All lines from the one that has "Where should I" onward to the end of the records below are to be returned exactly; pictures are to be skipped.

━━ DATA SHOWN ━━

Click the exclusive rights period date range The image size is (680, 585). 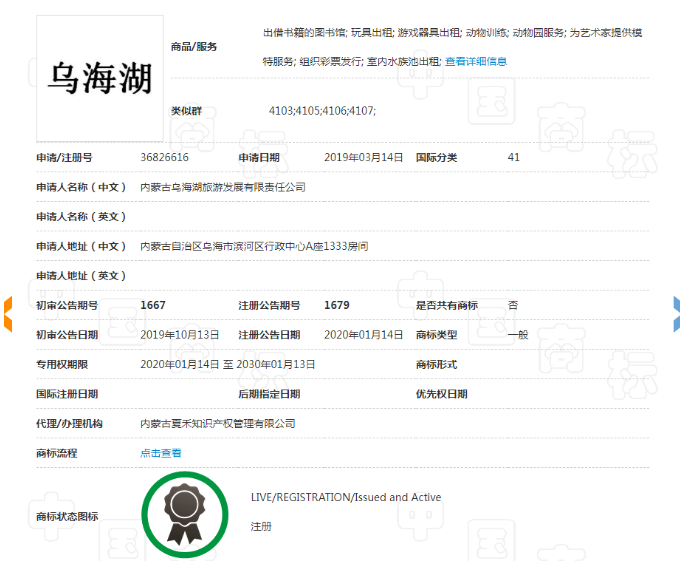click(227, 364)
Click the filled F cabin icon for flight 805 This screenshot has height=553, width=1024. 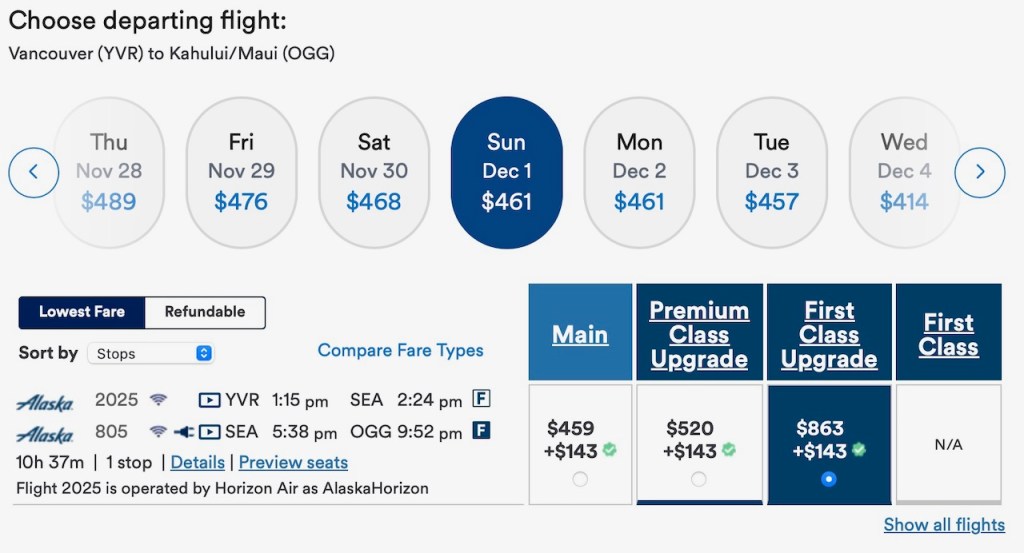pyautogui.click(x=481, y=432)
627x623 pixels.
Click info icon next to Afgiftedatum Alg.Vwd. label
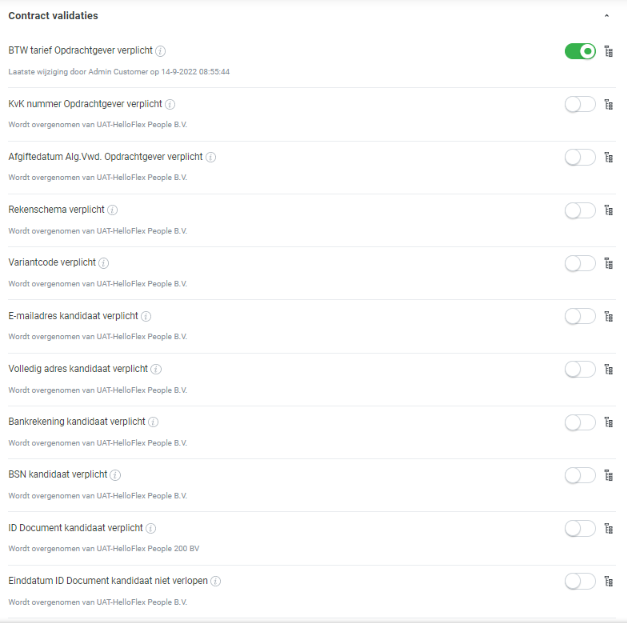(x=211, y=157)
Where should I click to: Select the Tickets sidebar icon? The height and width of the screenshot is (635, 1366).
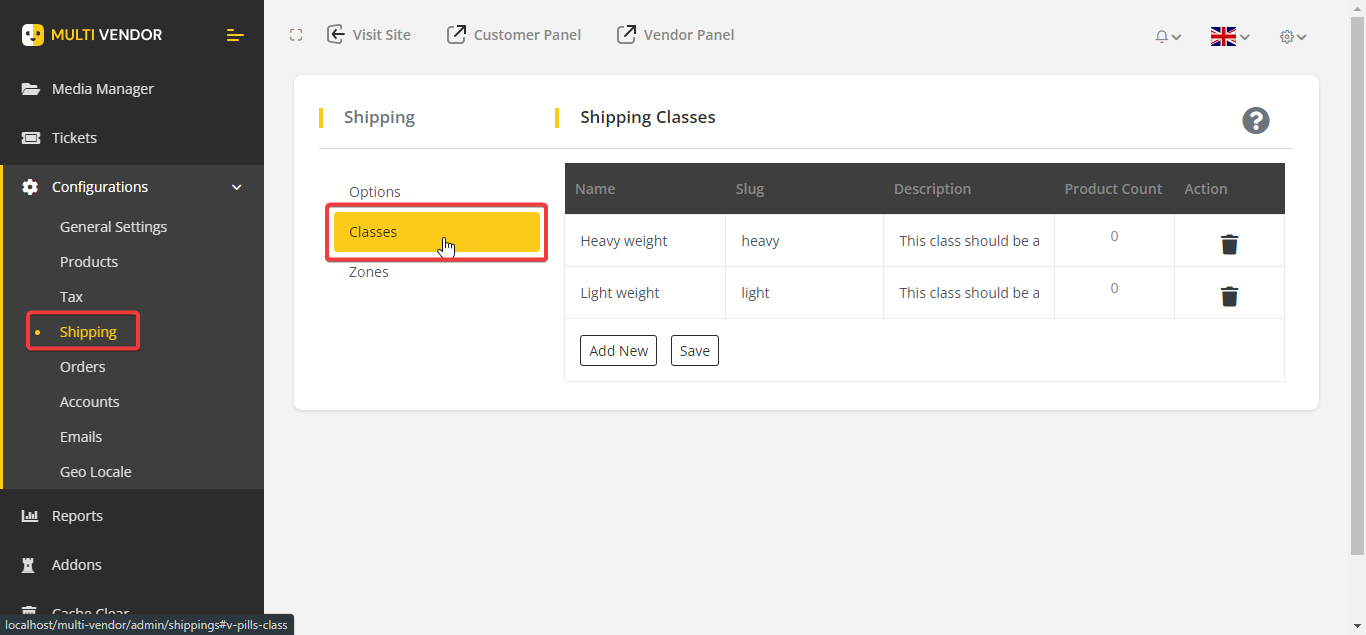(x=30, y=137)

━━━

EXERCISE ANSWER:
Where should I click to: Select the Tickets sidebar icon? The height and width of the screenshot is (635, 1366).
(x=30, y=137)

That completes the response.